General Henri Phillip Petain, in direct command of the French operations
at Verdun, endeared himself to the hearts of all his countrymen by his
gallant conduct of the defense. While the decision of General Joffre, the
French commander-in-chief, to give ground before the German attacks
rather than to sacrifice his men in a useless defense of the fortresses,
was criticized at first by the people, the resulting value of this move
was soon apparent and censure turned to praise.

While the heaviest assaults of the Germans were launched in the
immediate vicinity of Verdun itself, the great battle line stretched far
to the north and to the south.
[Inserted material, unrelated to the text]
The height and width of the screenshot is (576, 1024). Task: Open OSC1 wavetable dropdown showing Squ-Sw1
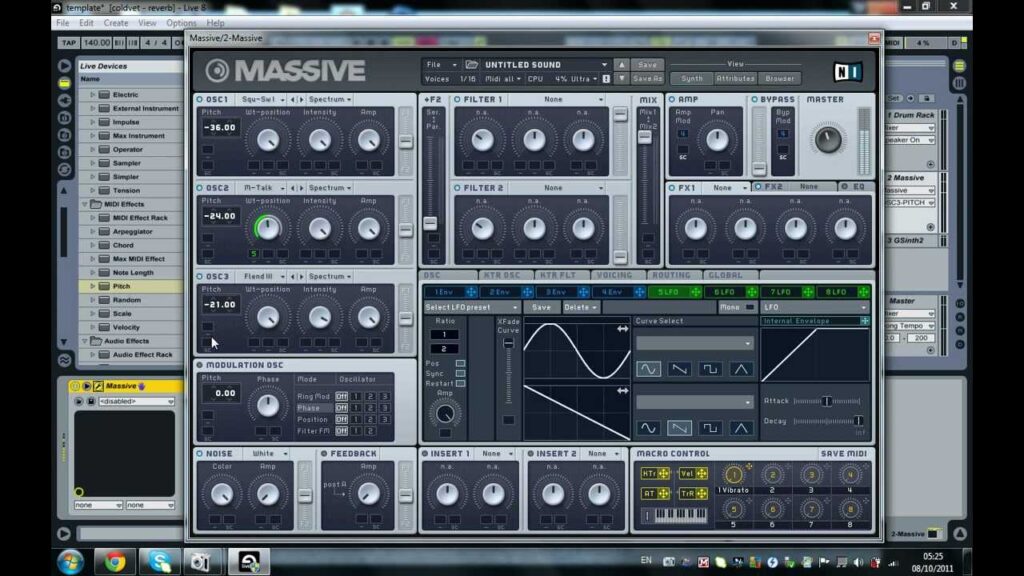(258, 100)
When it appeared at one time that the
French must be hurled back, General Sir Douglas Haig, the British
commander-in-chief, weakened his own lines to the far north to take over
a portion of the ground just to his right and thus relieved the French
situation at Verdun somewhat.

General Petain thus was enabled to shorten his own lines, and from that
moment, with few exceptions, the French stood firm.

It seemed that the Germans, beaten off time after time as they were, must
soon abandon the attempt to break the French lines at Verdun; but each
repulse brought a new assault mightier than before. The Germans raced
across the open ground under a veritable hail of lead. They fell by
hundreds and thousands, but what few survived hurled themselves against
the barbed wire entanglements of the French or into the trenches, there
to die upon the points of the foes' bayonets, or to be shot down as they
tumbled over the breastworks.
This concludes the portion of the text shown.